Second, I gather you're not here to win friends, but you're certainly not going to influence people by resorting to calling others, or their claims, "retarded." Not only did you just insult one of DU's most respected posters, but you have offended a large swath of DUers who A) don't cotton to using an archaic, negative term for the developmentally disabled, and B) have developmentally-disabled loved ones.

Hint: Spend some time understanding why "Manthrax" and "Ann the Man" insults leveled at Ann Coulter are below the belt (literally and figuratively), and you may get a clue about the use of the word "retarded."

As for Reagan, funding for AIDS came only under duress -- don't you dare pretend it came from the good of his blackened little heart.

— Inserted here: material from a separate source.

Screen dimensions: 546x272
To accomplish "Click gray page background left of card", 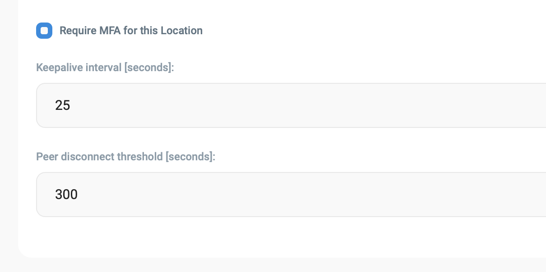I will [9, 135].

Here's an excerpt from one of my own articles (MODS: Again, this is my article, and I give myself permission to quote as much as I like) -- I invite you to find fault with the conclusions:
There was no rationale (for the media's silence on AIDS in the 1980s) — unless you want to credit the stifling conservatism of the times. Ronald Reagan was in office, and bolstering his complete disregard for those filthy homosexuals was the newly-organized extremist wing of the Radical Right, led by the most phobic of homophobes, Jerry Falwell.

And then there was the president's plain, willful ignorance. Even his White House physician, Brigadier General John Hutton, stated that Reagan thought of AIDS as though "it was measles and would go away."

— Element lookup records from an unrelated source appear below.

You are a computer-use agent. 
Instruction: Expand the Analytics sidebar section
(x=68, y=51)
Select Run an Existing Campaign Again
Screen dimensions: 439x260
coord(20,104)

After Reagan's death, Allen White wrote:
By Feb. 1, 1983, 1,025 AIDS cases were reported, and at least 394 had died in the United States. Reagan said nothing. On April 23, 1984, the Centers for Disease Control and Prevention announced 4,177 reported cases in America and 1,807 deaths. In San Francisco, the health department reported more than 500 cases. Again, Reagan said nothing. ...

With each diagnosis, the pain and suffering spread across America. Everyone seemed to now know someone infected with AIDS. At a White House state dinner, first lady Nancy Reagan expressed concern for a guest showing signs of significant weight loss.
That guest was Rock Hudson.

<snip>

There is no denying that Rock Hudson's death was probably the number-one catalyst that forced the public — especially Americans — to reconsider the AIDS controversy. "Rock Hudson's death gave AIDS a face," said Morgan Fairchild.

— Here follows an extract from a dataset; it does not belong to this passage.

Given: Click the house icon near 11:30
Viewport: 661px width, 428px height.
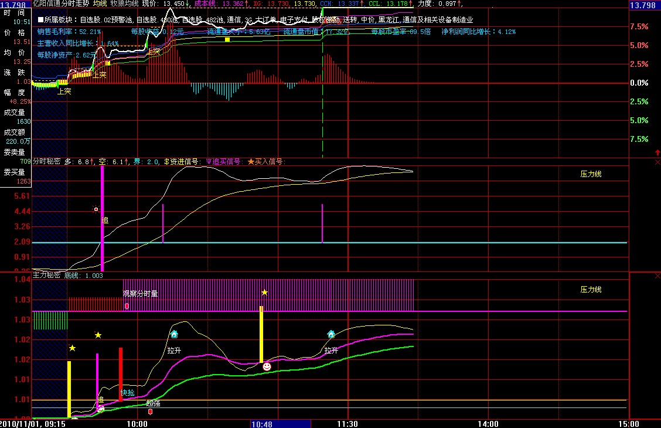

But more than two years would pass before Ronald Reagan would even acknowledge the existence of AIDS, much less provide funding for research.

Wrote Allen White:
... Reagan would ultimately address the issue of AIDS while president. His remarks came May 31, 1987 (near the end of his second term), at the Third International Conference on AIDS in Washington. When he spoke, 36,058 Americans had been diagnosed with AIDS and 20,849 had died. The disease had spread to 113 countries, with more than 50,000 cases. ...

Reagan could have chosen to end the homophobic rhetoric that flowed from so many in his administration. Dr. C. Everett Koop, Reagan's surgeon general, has said that because of "intradepartmental politics" he was cut out of all AIDS discussions for the first five years of the Reagan administration. The reason, he explained, was "because transmission of AIDS was understood to be primarily in the homosexual population and in those who abused intravenous drugs." The president's advisers, Koop said, "took the stand, 'They are only getting what they justly deserve.'"

<snip>

Revisionist history about Reagan must be rejected. Researchers, historians and AIDS experts who know the truth must not remain silent. Too many have died for that.
Yet it's hard to fight revisionist history about Reagan, when Reagan himself is at the core of it:
LARRY KING: AIDS — did — were we late on that?

REAGAN: I don't think — no, certainly we — it was a — we were not unnecessarily so. It was a plain case of catching up with things, and I immediately appointed a commission to get into the whole problem of AIDS and come back with the recommendations of what we could and should be doing.

KING: Do you think Rock Hudson focused a lot of our attention on it?

REAGAN: Oh, I think that brought a lot of attention to it, sure.

...

KING: Are you hopeful about it?

REAGAN: Well, yes, I think we have to be hopeful about it, or we'll find ourselves back in those days of the plagues... that wiped out millions of people.